The rights to comic-book and sci-fi/fantasy properties are the most valuable commodities in entertainment, to the point where studios waste actual money making fake movies and fake TV pilots just to maintain their legal stranglehold on their precious source material. So the fact that any major Hollywood studio would loan out a cash cow like Spider-Man is shocking. This is like an African warlord loaning me his diamond mine. OK, maybe Marvel is better at selling Spider-Man than I am at selling blood diamonds, but you see where I’m going: This is a big deal.

Under the terms of this unprecedented agreement, Marvel (through Marvel president Kevin Feige) will coproduce a new iteration of the Spider-Man series with embattled former Sony head Amy Pascal. Plus, they receive the right to use the webslinger in “a Marvel film from Marvel’s Cinematic Universe (MCU)” prior to the next Sony film, according to the official press release. The Wall Street Journal announced that Spidey will first appear in Captain America: Civil War, which is natural, since he was such a major part of the Civil War story line in the comics. It’s a dream come true that puts us one step closer to a unified, canonical Marvel Universe onscreen. It’s a Disney-fairy-tale ending for everyone … except Marc Webb and Andrew Garfield.

The creative team behind the last two Spider-Man films is quietly being disbanded. While you can point to the derivative scripts and stylistically inert direction as reasons for the change, it’s hard to say that Andrew Garfield is being booted because his performance was bad. It was merely not interesting. This scenario is not all that dissimilar from when Timothy Dalton exited the James Bond series. Dalton, like Garfield, was perfectly fine in the part, but his performance (and, by proxy, the films’ box office performance) didn’t quite measure up to whatever the zeitgeist’s expectations were. Dalton and Garfield were both serviceable, faithful to the role, yet dull and forgettable.

Despite the audience’s ambivalence over his work, Dalton was originally slated to appear in the 17th Bond film before the rights to the character ended up in limbo. By the time those legal questions were sorted, there was no point in bringing back an actor who engendered very little emotional response. Similarly, after sorting out the insanely complicated scenario that would allow Marvel and Sony to share Spider-Man, why bring back someone who isn’t a fan favorite? Andrew Garfield got Dalton’d and now we’re being asked to swallow yet another actor as Spider-Man.

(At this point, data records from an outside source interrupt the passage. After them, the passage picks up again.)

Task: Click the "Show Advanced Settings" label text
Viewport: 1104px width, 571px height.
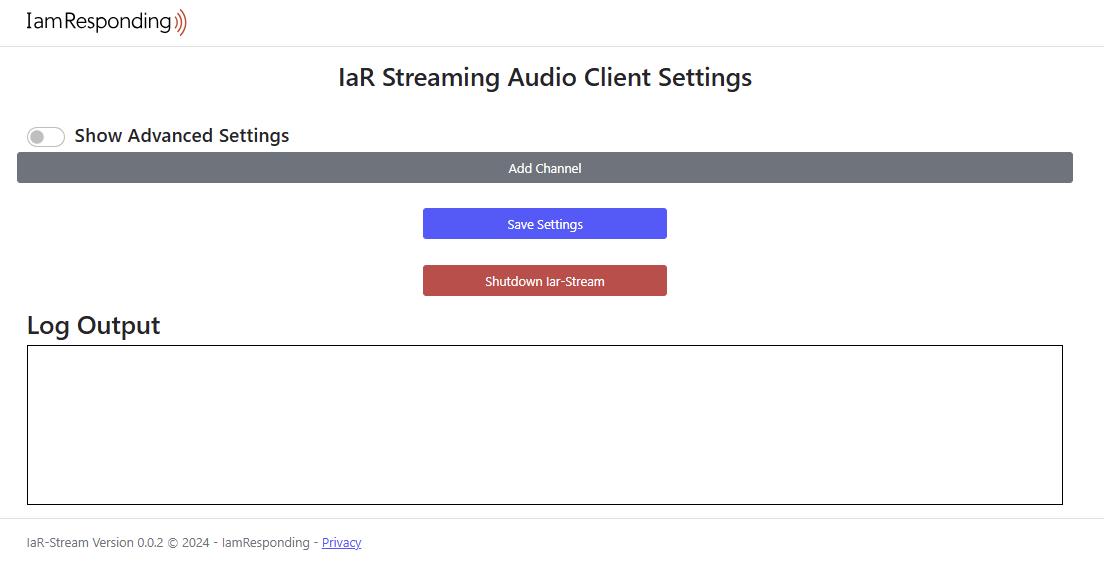Action: [182, 135]
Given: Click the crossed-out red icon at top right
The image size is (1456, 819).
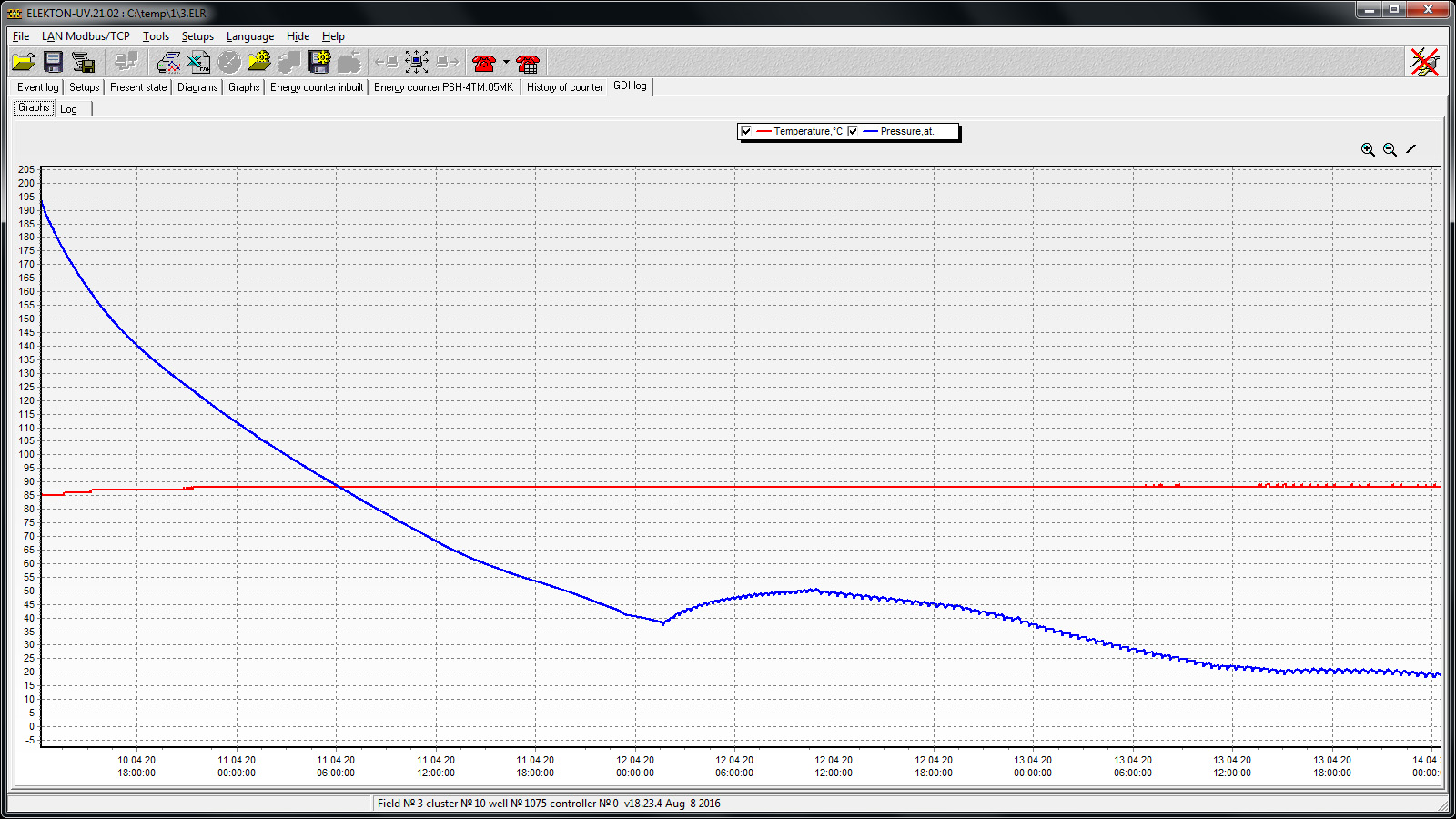Looking at the screenshot, I should pos(1424,62).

After five entries in 12 years that vary wildly in quality,3 we’re about to hit our third reboot. Marvel and Sony get the distinct pleasure, or total and complete misery, of having to cast another Peter Parker and finding another director. Picking someone to play Spider-Man is sort of like choosing the cover of an issue of Tiger Beat: What you like is not nearly as important as what the target demographic likes. As great as it would have been to see McLovin play Spider-Man, no 16-year-old girl would pay to see him make out with Emma Stone.4

What do the kids think is sexy these days? They could play it relatively safe and cast Fault in Our Stars dreamboat Ansel Elgort. I don’t know any children, but if I did, I would bet they liked that movie. Please chime in on this if you are a child. As such, if there were a Vegas betting line on who the next Spider-Man will be, he’d be the overwhelming favorite — if you can ignore the fact that his name sounds like it belongs to a Star Trek villain. It’s like dude was born to play Spider-Man. I mean, look at him. Does he ever not pout in photos?

There’s also Nick Robinson, who you may have seen in Kings of Summer and is about to bust out for real in Jurassic World this year. He’s an actual teenager, which naturally makes him a favorite. By the time Spider-Man 3 came out, I was having a hard time accepting Tobey Maguire as a college undergrad, unless the college in question was the University of Phoenix.

Of course, whenever one of these iconic action roles comes available, the question of “Will they go ‘ethnic’?” comes up. Fan favorite Donald Glover campaigned for the part last time, but he’s 31 now. Unless they want a Peter Parker (or Miles Morales) who can grow a beard, he seems unlikely. In his place, might I suggest Bryshere Y. Gray, who plays the incorrigible Hakeem on Empire? I am very biased, because I want to see the cast of Empire in every movie, TV show, and web series, but tell me I’m wrong, Internet. I dare you.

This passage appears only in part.